Publication year - 2018
Publication title -
catheterization and cardiovascular interventions
Language(s) - English
Resource type - Journals
SCImago Journal Rank - 0.988
H-Index - 116
eISSN - 1522-726X
pISSN - 1522-1946
DOI - 10.1002/ccd.27433
Subject(s) - medicine , propensity score matching , aortic valve replacement , valve replacement , end stage renal disease , cardiology , stenosis , hemodialysis , surgery , aortic valve stenosis , valvular heart disease , heart failure
Background Transcatheter aortic valve replacement (TAVR) is an alternative to surgical aortic valve replacement (SAVR) for patients with severe symptomatic aortic stenosis (AS) who are at intermediate and high risk for surgery.
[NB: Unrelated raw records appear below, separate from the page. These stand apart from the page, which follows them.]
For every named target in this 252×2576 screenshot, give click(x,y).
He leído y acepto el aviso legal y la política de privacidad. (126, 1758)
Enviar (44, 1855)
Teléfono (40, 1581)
Commercial use of TAVR has expanded to patients with end stage renal disease (ESRD). Objectives Compare in‐hospital outcomes of TAVR versus SAVR in ESRD patients requiring hemodialysis (HD). Methods ESRD patients on HD undergoing TAVR ( n  = 328) or SAVR ( n  = 697) between 2012 and 2014 were identified in the National Inpatient Sample (NIS). Propensity‐score matching method was used to minimize selection bias. Baseline characteristics and in‐hospital outcomes were compared. Results TAVR patients were older (75.3 vs. 61.6 years, P  < 0.001) and had more comorbidities, including congestive heart failure (16.2% vs. 7.5%), diabetes mellitus (28.4% vs. 22.5%), chronic lung disease (27.7% vs. 20.4%), and peripheral vascular disease (35.1% vs. 21.2%). Propensity‐score matching yielded 175 pairs of patients matched on 30 baseline covariates. Overall in‐hospital mortality was high (9.9%) and similar between TAVR and SAVR (8% vs. 10.3%, P  = 0.58). TAVR was associated with shorter length of stay (LOS) (8 vs. 14 days, P  < 0.001), lower hospitalization cost ($276,448 vs. $364,280, P  = 0.01), lower in‐hospital complications (60.6% vs. 76%, P  = 0.003), and higher rate of home discharge (31.4% vs. 17.7%, P  = 0.004) compared with SAVR. Conclusions Regardless of treatment modality, patients with AS on HD have high in‐hospital mortality. TAVR and SAVR have comparable in‐hospital mortality in this population. However, TAVR is associated with shorter LOS, lower hospitalization costs, lower in‐hospital complications, and higher rates of home discharge.